I’m sure that it will come as no surprise that the most common modification needed for breast cancer survivors is raising the neckline. Don’t worry, there’s no need to be intimidated. It’s actually quite easy and it can be done in a number of aesthetically pleasing ways.
If the dress has a V-neck that is too deep, it’s easy to add fabric that retains the V shape. If the bodice is ruched, the fabric being added to the neckline can be ruched as well. Lace, net, appliqués or any other design elements from the dress can be incorporated along the neckline as well. This goes for sweetheart necklines as well. Let me be clear, there is absolutely no reason to sew a boring piece of fabric that sort-of-matches across a neckline in an attempt to cover up.
Don’t ever be afraid of a strapless gown. It is often possible to add a large appliqué, 3-dimensional flower, or build up a crumb catcher for dimension that covers the bust. If you’ve found a strapless gown that you adore, but you’re not comfortable in strapless or need more coverage, you can easily add a single shoulder strap to create a one-shoulder gown. Not only do straps obviously help hold a dress up, they can be a great distraction from scars and help cover port-a-caths.
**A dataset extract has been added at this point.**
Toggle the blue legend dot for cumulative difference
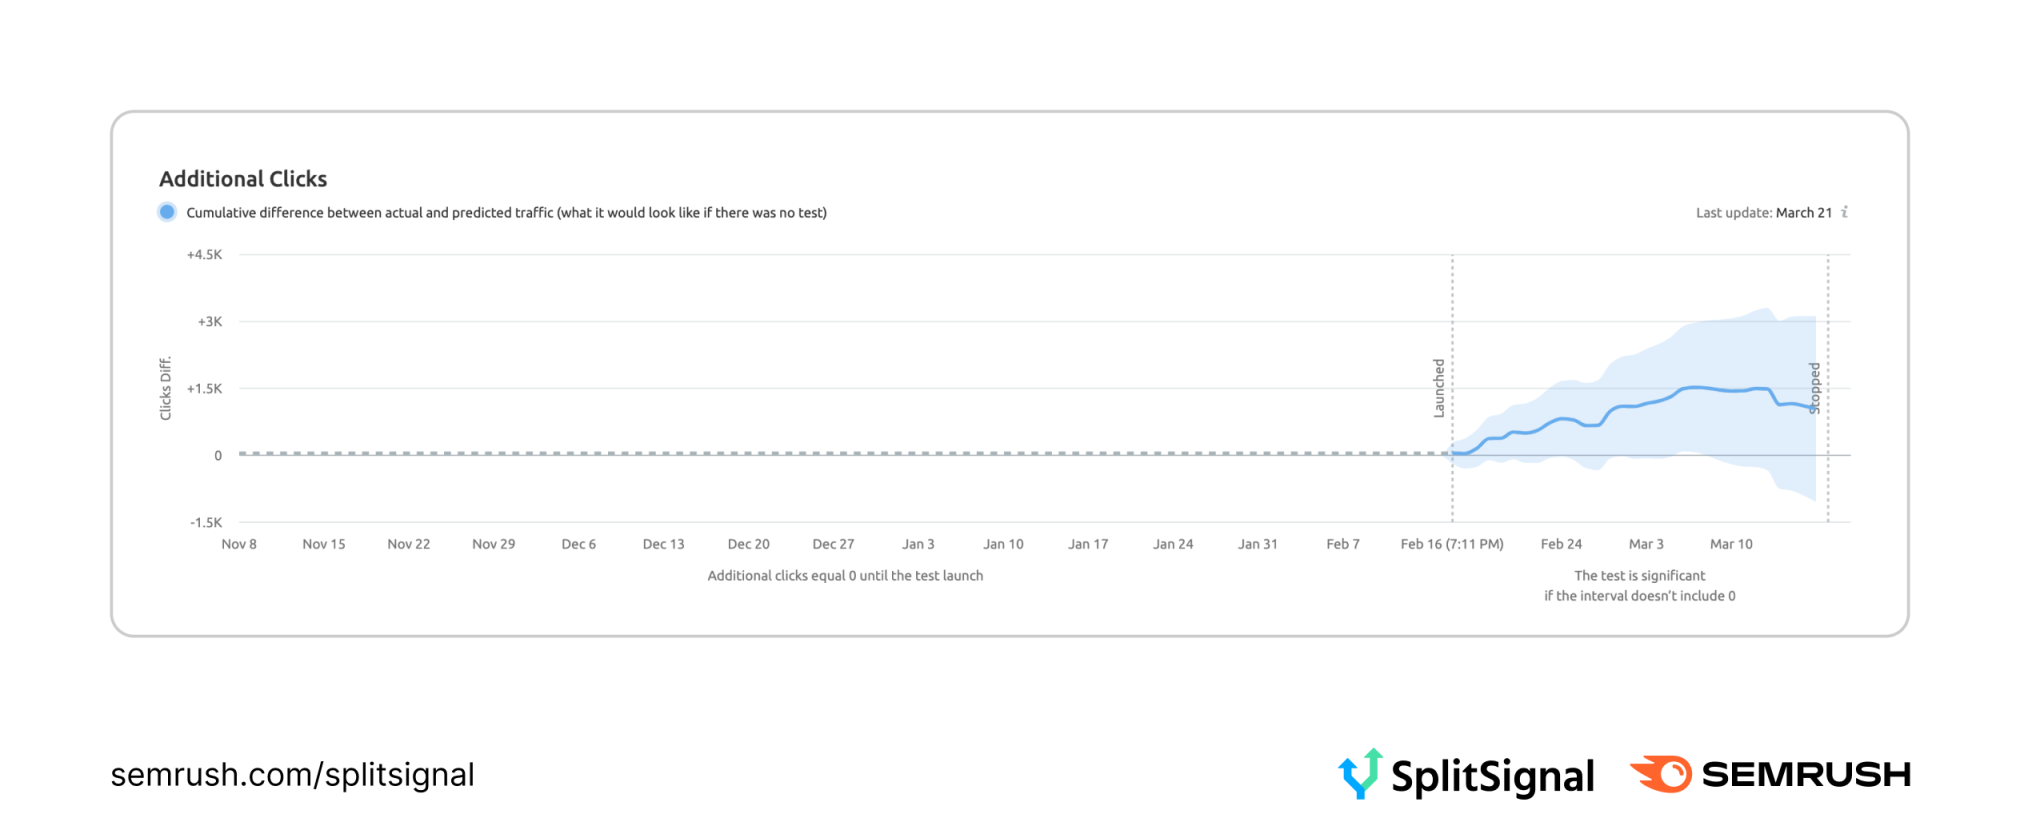This screenshot has height=830, width=2020. click(x=167, y=212)
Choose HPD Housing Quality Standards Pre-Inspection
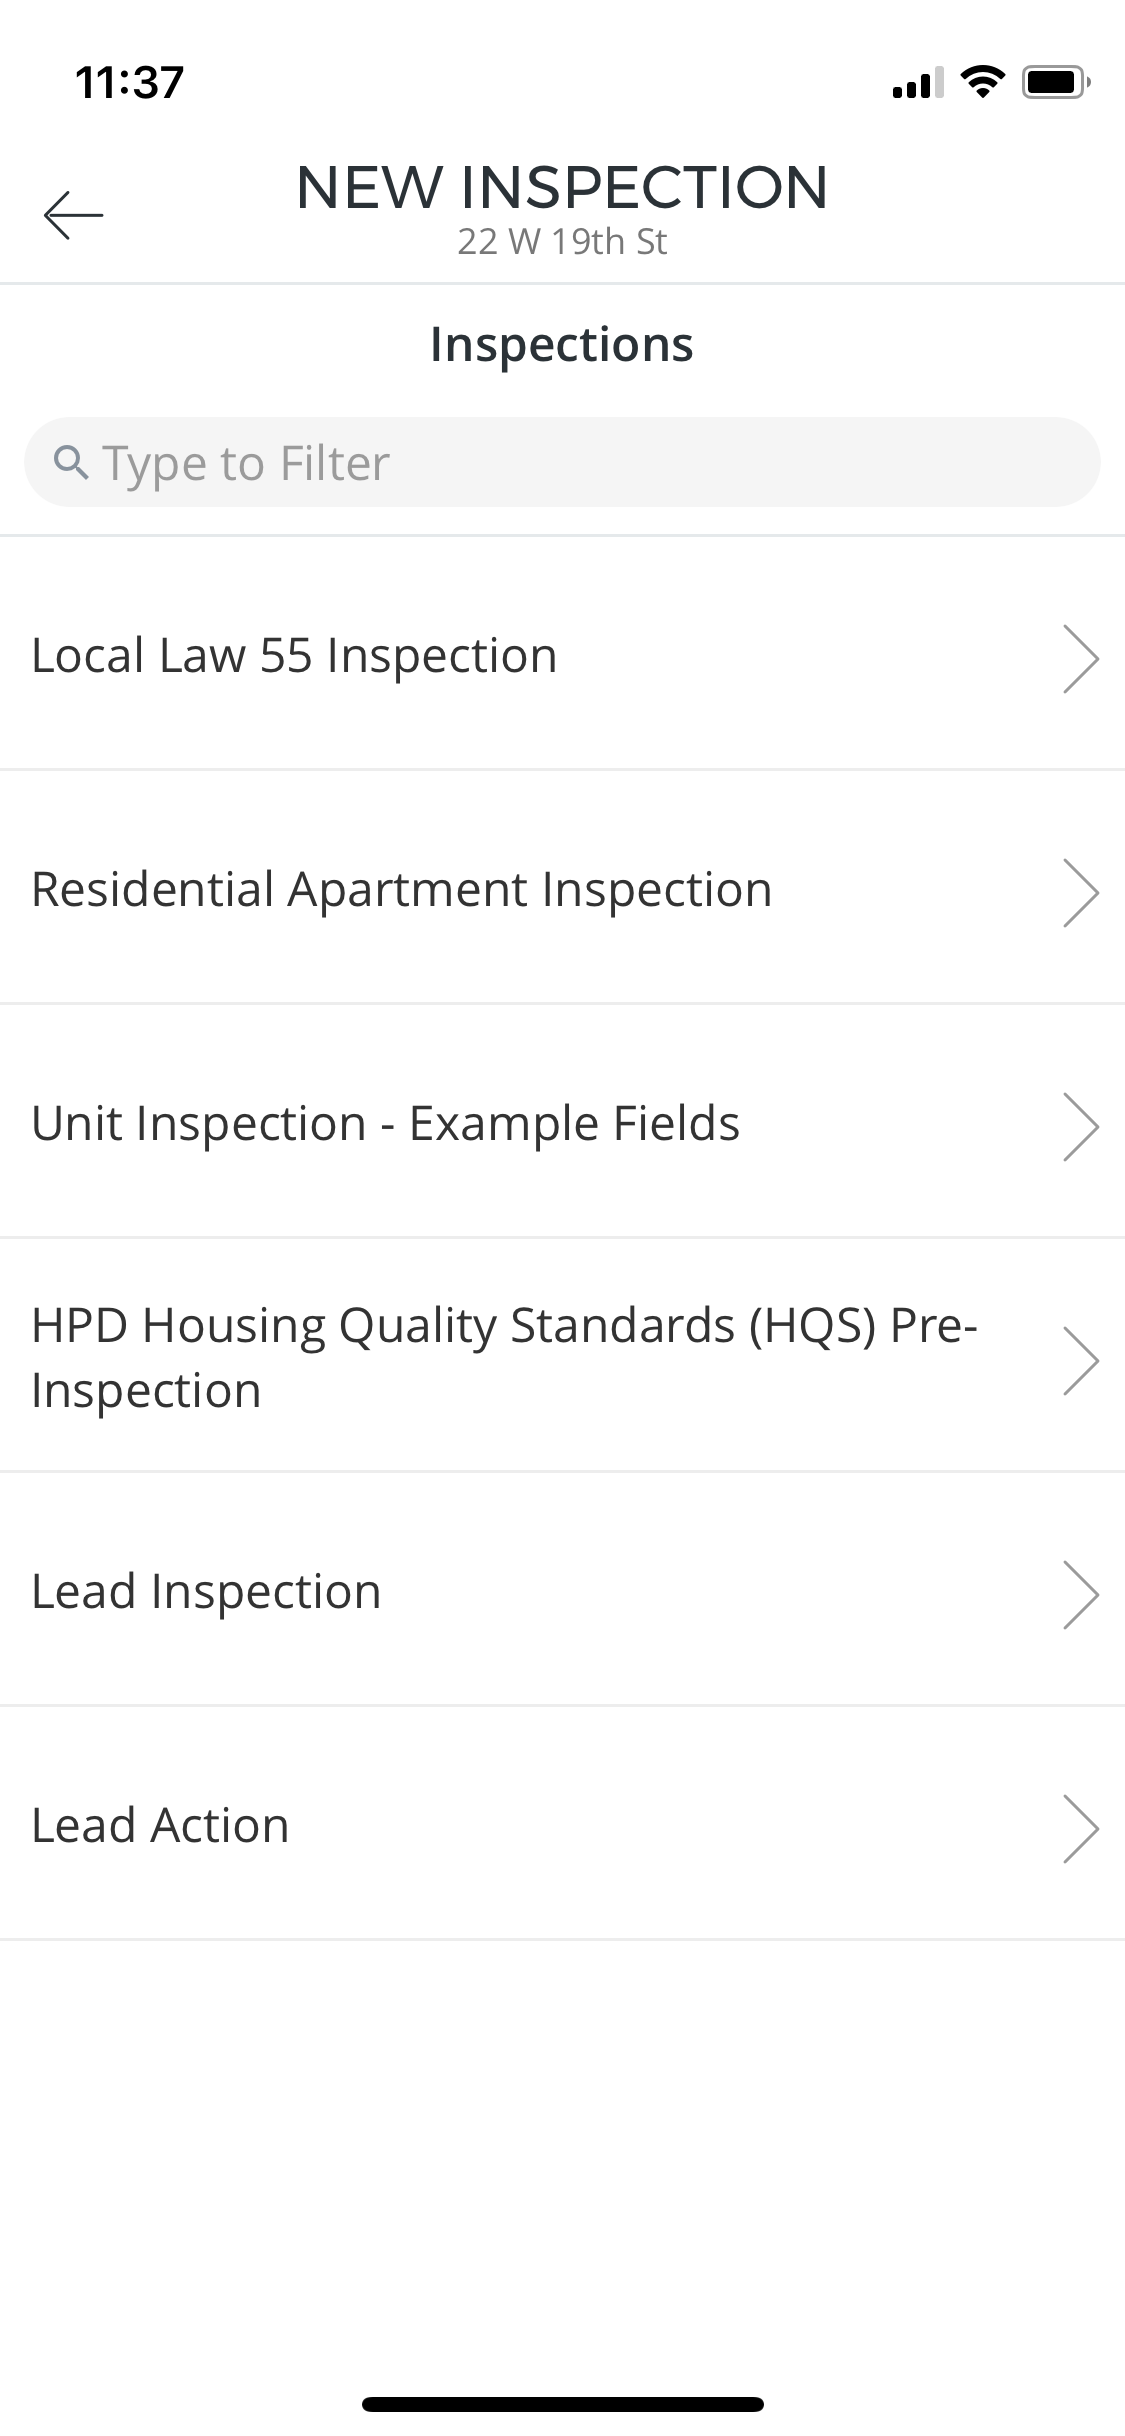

Plain straps are just plain boring so consider straps that are pleated or tapered. Be creative! You might even consider adding a strap that is wide in the front and separates into three smaller straps diagonally across the back. This is known as a sunburst strap and it looks amazing from the back. By using fabric, lace and beading from the dress to make the straps, you will end up with a beautiful one-of-a-kind gown that you’ll love.
If you suffer from lymphedema and have a problem with sleeves being too tight, it’s relatively easy to sew a strip of matching fabric under the sleeve to make it bigger. This is known as a gusset. If your arm is larger than what a gusset will allow for, the sleeve can be detached, the armhole can be cut larger and a new, larger sleeve can be constructed and sewed on. No one will ever know the difference!
Once you’ve gotten used to making these simple changes, dressing for special occasions will be a snap. With these simple tips, you’ll have more choices, less stress and more fun leading up to the wedding. Remember, when it comes to your dress, you don’t have to settle. As a mother of the bride or mother of the groom you deserve to look as beautiful and confident as the bride herself.
–Terrie Martin, T. Carolyn Fashions
For more expert MOB/MOG shopping advice, and to view the season’s most beautiful wedding-day and special-occasion styles, visit T. Carolyn Fashions.
4 thoughts on “Mother of the Bride/Groom: T. Carolyn Fashions’ Breast-Cancer Survivor’s Guide to Shopping for Wedding Attire”
Thank you Terrie, this information is fantastic..my sister in law a 5yr. survivor and a mother of the bride to be will love it.
Terrie, the thought and care you put in for your customers is tremendous. You have a way of making all your customers feel beautiful no matter what they have faced. Thank you for sharing this information, great blog.
Thanks Terrie, this article was a great help and really gave us some ideas to consider with our Mother of the Brides.